Roblox (RBLX -0.80%) has emerged as a compelling stock market comeback story. After a period of sluggish performance, the gaming platform's growth has reaccelerated, achieving a record number of worldwide users. Still, even with the stock trading at a 52-week high at the time of this writing, shares remain 60% below their November 2021 peak.

The good news is that there are plenty of reasons to expect the rally to continue into 2025 and beyond. Here's why.

A fantastic growth stock

More than simply a video game, Roblox combines social interaction with user-created content and community development. The company features a unique business model that generates revenue through the "Robux" virtual currency, a marketplace for digital items, subscriptions, and even advertisements. Its ability to keep users engaged and spending regularly within the ecosystem is the growth driver. The latest operating results have been impressive.

In the third quarter, Roblox hit multiple operating records, starting with its daily active users (DAUs), which climbed by 27% year over year 88.9 million, its highest growth rate since 2021. Similarly, bookings -- an important measure of how much money users are spending on the platform -- increased by 34%, well above the 20% growth rate in Q3 2023.

Metric Q4 2022 Q3 2023 Q3 2024
DAUs (in millions) 58.8 70.2 88.9
DAUs growth (YOY) 24% 20% 27%
Bookings (in millions) $702 $840 $1,129
Bookings growth (YOY) 10% 20% 34%

Source: Roblox. YOY = Year over year

On average, users are spending more hours and more money on the platform than ever before. One driver of those trends has been the expanded availability of Roblox on console platforms, including its launch on the Sony PlayStation system late last year.

As revenue reached $919 million, up 29% from last year, the momentum has translated into an improving financial position. While Roblox is still not profitable, its free cash flow has turned positive, and there are expectations for narrowing losses as the company works to control costs.

Management is projecting confidence, hiking its revenue growth guidance and its target for adjusted earnings before interest, taxes, depreciation, and amortization (EBITDA). The takeaway is that Roblox is entering 2025 on a strong note.

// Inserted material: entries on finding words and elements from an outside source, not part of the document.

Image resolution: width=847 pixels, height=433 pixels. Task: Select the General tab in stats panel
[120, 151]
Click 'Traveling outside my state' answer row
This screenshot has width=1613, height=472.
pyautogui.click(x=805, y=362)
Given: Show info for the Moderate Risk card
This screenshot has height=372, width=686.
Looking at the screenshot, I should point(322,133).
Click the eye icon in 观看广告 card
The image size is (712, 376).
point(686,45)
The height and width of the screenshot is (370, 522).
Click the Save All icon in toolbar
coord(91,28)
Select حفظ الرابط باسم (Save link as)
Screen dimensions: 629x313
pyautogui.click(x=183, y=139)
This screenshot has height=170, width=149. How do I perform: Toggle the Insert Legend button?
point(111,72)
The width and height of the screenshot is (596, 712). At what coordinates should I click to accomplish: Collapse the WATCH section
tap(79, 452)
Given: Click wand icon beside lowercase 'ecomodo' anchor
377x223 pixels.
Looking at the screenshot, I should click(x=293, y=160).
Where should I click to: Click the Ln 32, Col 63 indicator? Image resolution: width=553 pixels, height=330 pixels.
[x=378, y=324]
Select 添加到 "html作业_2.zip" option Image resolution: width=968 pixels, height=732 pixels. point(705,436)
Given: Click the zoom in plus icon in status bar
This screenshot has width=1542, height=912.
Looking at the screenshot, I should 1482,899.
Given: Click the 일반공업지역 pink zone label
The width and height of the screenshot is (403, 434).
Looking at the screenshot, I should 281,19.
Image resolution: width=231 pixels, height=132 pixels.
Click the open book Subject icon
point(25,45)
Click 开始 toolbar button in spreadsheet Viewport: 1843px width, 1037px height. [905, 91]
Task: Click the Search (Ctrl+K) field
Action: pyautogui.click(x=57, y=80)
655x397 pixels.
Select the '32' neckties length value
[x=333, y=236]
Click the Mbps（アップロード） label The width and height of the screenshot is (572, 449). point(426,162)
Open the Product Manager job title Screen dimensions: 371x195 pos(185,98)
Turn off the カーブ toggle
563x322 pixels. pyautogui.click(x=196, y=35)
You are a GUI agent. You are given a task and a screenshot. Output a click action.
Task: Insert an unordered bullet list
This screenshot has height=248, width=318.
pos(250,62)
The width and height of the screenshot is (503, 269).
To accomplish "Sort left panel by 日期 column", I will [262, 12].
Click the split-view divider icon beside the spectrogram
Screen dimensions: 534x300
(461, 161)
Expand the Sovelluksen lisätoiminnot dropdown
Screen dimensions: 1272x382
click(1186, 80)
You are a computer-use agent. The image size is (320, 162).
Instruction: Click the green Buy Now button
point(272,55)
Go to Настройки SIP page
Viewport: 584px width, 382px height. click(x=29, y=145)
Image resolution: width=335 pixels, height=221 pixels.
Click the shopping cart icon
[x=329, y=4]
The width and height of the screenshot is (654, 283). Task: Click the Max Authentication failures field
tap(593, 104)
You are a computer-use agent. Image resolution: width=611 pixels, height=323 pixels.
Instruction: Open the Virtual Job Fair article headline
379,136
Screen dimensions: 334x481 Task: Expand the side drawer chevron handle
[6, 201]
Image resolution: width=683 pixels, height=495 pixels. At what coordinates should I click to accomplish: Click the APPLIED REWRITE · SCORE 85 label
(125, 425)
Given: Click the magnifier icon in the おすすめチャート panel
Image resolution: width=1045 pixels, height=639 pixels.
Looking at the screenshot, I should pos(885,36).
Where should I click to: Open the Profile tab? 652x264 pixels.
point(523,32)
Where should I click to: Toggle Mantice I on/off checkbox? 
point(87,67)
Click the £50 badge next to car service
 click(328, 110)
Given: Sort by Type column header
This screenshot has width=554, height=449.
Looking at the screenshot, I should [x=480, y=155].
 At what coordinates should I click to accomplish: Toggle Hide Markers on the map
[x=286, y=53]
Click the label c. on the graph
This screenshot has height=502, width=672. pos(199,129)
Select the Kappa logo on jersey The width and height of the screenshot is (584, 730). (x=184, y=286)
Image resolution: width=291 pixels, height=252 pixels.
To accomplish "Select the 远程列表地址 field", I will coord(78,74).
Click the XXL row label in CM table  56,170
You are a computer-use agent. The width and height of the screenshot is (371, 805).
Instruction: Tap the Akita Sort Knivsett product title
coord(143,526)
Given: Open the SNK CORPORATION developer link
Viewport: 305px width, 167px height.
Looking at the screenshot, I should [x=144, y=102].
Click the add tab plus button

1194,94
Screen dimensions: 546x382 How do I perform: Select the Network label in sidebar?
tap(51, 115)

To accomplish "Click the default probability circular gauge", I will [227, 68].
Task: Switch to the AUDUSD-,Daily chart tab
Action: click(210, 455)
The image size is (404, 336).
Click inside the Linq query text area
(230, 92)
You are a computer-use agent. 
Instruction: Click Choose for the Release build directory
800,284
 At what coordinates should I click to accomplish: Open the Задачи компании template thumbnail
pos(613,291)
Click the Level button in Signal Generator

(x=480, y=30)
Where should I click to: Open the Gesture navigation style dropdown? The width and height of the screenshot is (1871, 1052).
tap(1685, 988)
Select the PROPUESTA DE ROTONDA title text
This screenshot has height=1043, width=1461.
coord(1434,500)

Metric 2023 2024 (Estimate)
Revenue (in billions) $2.799 $3.549 to $3.574
Revenue growth  (YOY) 26% 27% to 28%
Adjusted EBITDA (in millions) ($171) $125 to $145

Source: Roblox. YOY = Year over year.

A catalyst into 2025

Beyond the headline numbers, there's a lot to like about Roblox as a potential investment. With nearly 40% of its users under the age of 13, the company enjoys distinct exposure to members of Gen Z, who are highly active online media consumers. The opportunity for Roblox is to retain this cohort of users as they grow up with an evolving number of experiences within the platform.

The upside for the stock is that the trends may still be in the early stages of a global expansion. An important development for the company was its recent announcement that users can receive 25% more Robux by purchasing virtual currency directly from the Roblox website or gift cards. This offer incentivizes gamers to skip third-party app stores run by companies like Apple and Alphabet that take fees on such sales.

Depending on the program's success, the initiative could boost Roblox's top-line growth and financial margins over the next several quarters as a catalyst for shares to rally higher.

Group of three young people seated on a couch.

Image source: Getty Images.

Final thoughts

Ultimately, 2025 will be a critical year for Roblox in its efforts to reach sustainable profitability. I'm bullish, and see a good chance its stock price will be higher by this time next year. That said, with the company still operating at a loss and shares trading at a price-to-sales ratio of 8, Roblox will likely remain volatile and sensitive to changing growth expectations.

For investors convinced of a bright future for digital entertainment, Roblox is well-positioned to deliver strong shareholder returns over the long run.